As with FeLV, initial testing for FIV is usually performed using an 'in-house' ELISA or ICGA to detect antibodies to FIV in the serum. Positive results need to be confirmed using an alternative testing methodology such as IFA or western blot (which also detect antibodies to FIV) or polymerase chain reaction (PCR). In one study all FIV-seropositive cats with uveitis were also seropositive for T. gondii emphasising the need to screen for multiple infectious agents.

Diagnosis of FIP-induced feline uveitis is hindered because serology does not distinguish between enteric and FIP-inducing strains of feline coronavirus. It is therefore important to interpret the serological findings in conjunction with other parameters to increase the accuracy of testing. In one report a combination of a coronavirus antibody titre>1:160,withconcurrentlymphopenia and hypergammaglobulinaemia had a positive predictive value of 88.9% in cases with suspected systemic FIP.
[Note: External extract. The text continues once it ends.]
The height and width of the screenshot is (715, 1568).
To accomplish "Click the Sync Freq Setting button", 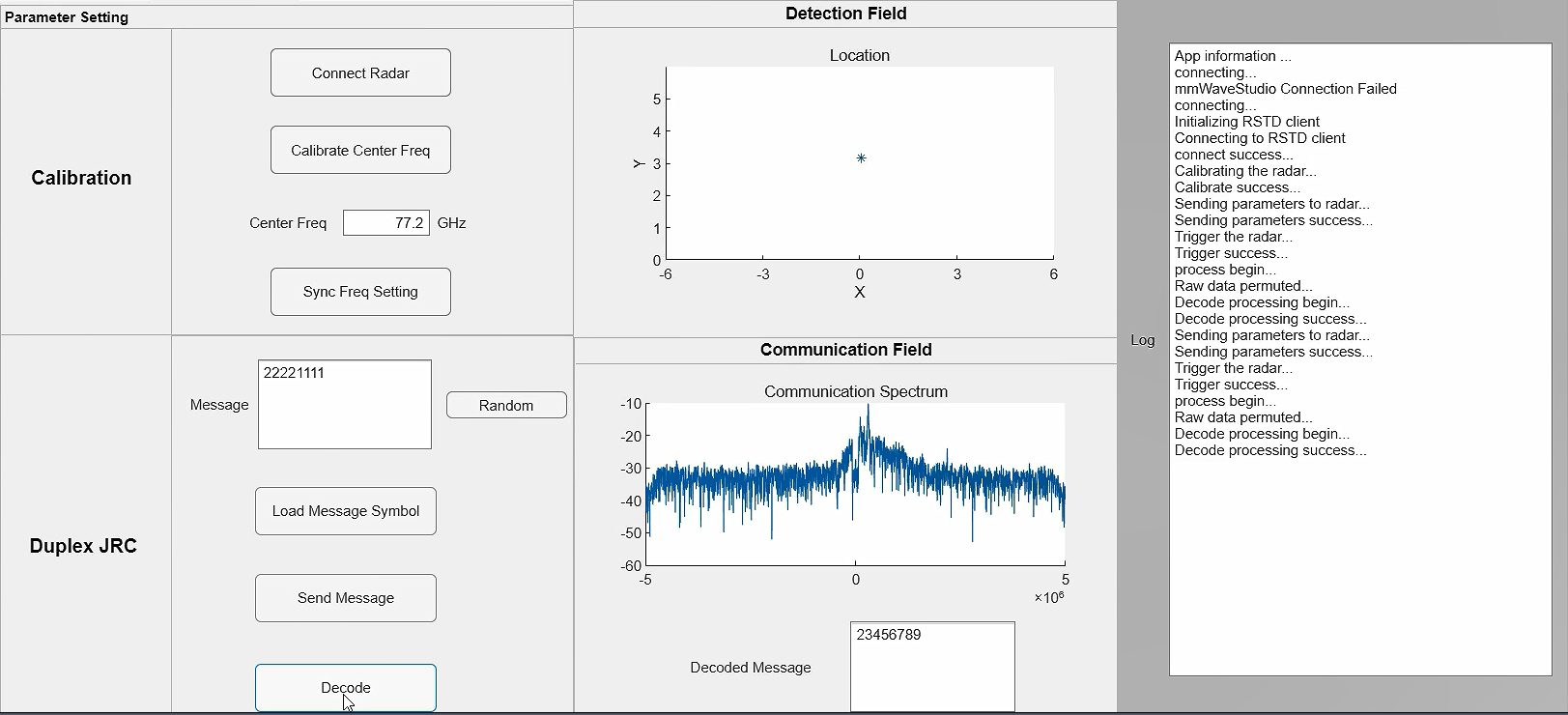I will click(x=360, y=292).
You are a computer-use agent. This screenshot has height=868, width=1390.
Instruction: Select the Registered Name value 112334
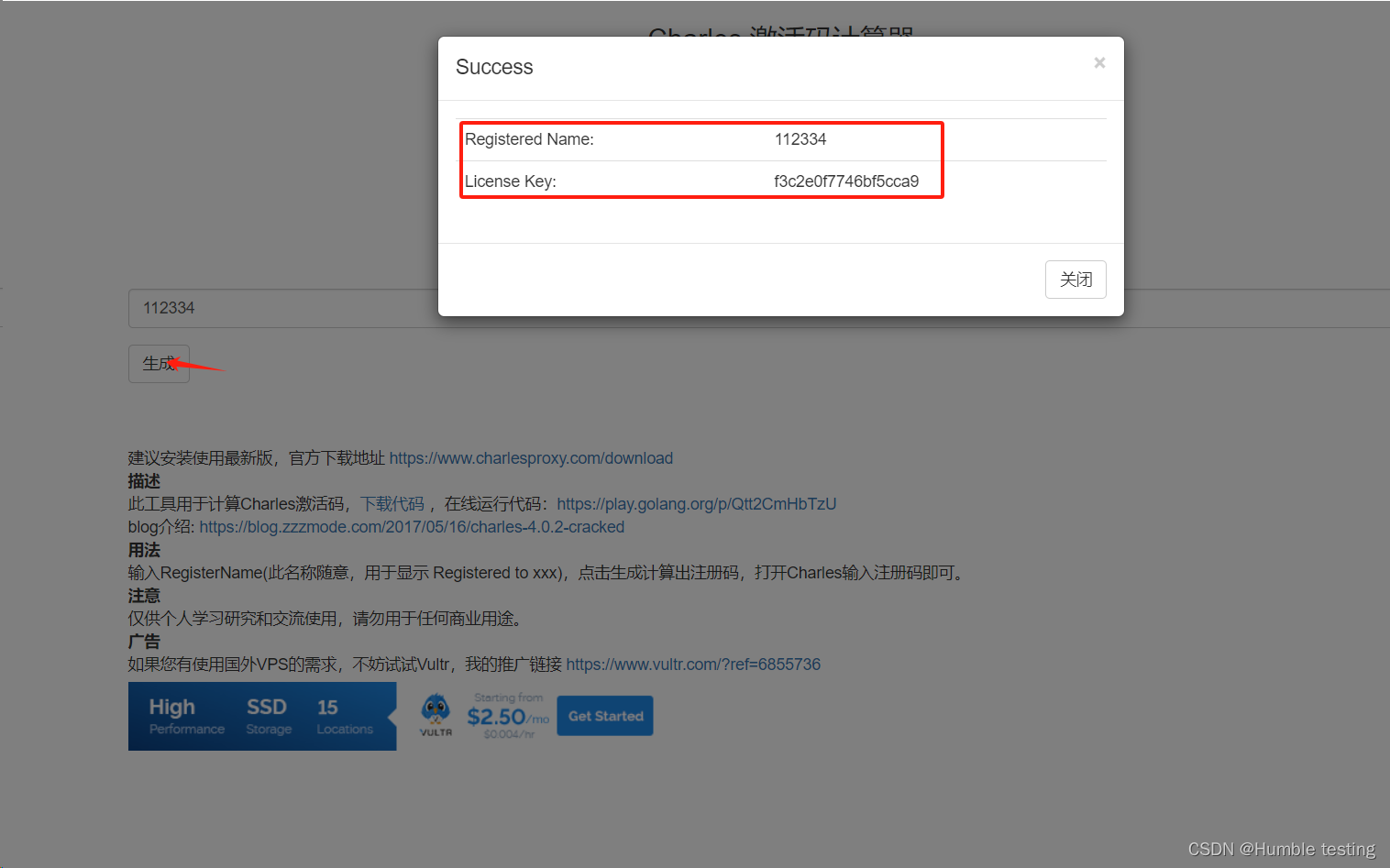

The cat is the major persistent reservoir host for numerous Bartonella spp. including B. henselae and B. clarridgeiae. There is increasing evidence that these agents may be involved with feline uveitis, but interpretation of serological findings is difficult due to the frequency of asymptomatic carriers (in one study 41% of cats were persistently bacteraemic but showed no clinical signs). In the future testing for Bartonella spp. antigens or DNA in the aqueous humour may potentially assist in the diagnosis of feline bartonellosis.

Immune-mediated (including autoimmune) uveitides, although probably common in cats (as in other species), are poorly defined and are likely to represent a significant percentage of cases which are classified as idiopathic. The diagnosis is largely one of exclusion. In human medicine there are strong associations between an increasing numbers of uveitides with specific MHC haplotypes; responses to specific endogenous ocular antigens are now recognised to either initiate or perpetuate uveitis. An example of this is cancer-associated retinopathy (CAR) in people, which is believed to be driven at least in part by antibodies against the retinal protein recoverin. Feline uveitis may occur in association with non-ocular tumours and some of these may represent immune-mediated paraneoplastic uveitides akin to the human CAR syndrome.

References

1.  Lappin MR. Feline infectious uveitis. Journal of Feline Medicine and Surgery 2000; 2, 159-163.

2.  Stiles J, Townsend WM. Feline ophthalmology. In: Gelatt, KN. ed. Veterinary ophthalmology (fourth edition). Iowa: Blackwell Publishing, 2007; 1095-1164.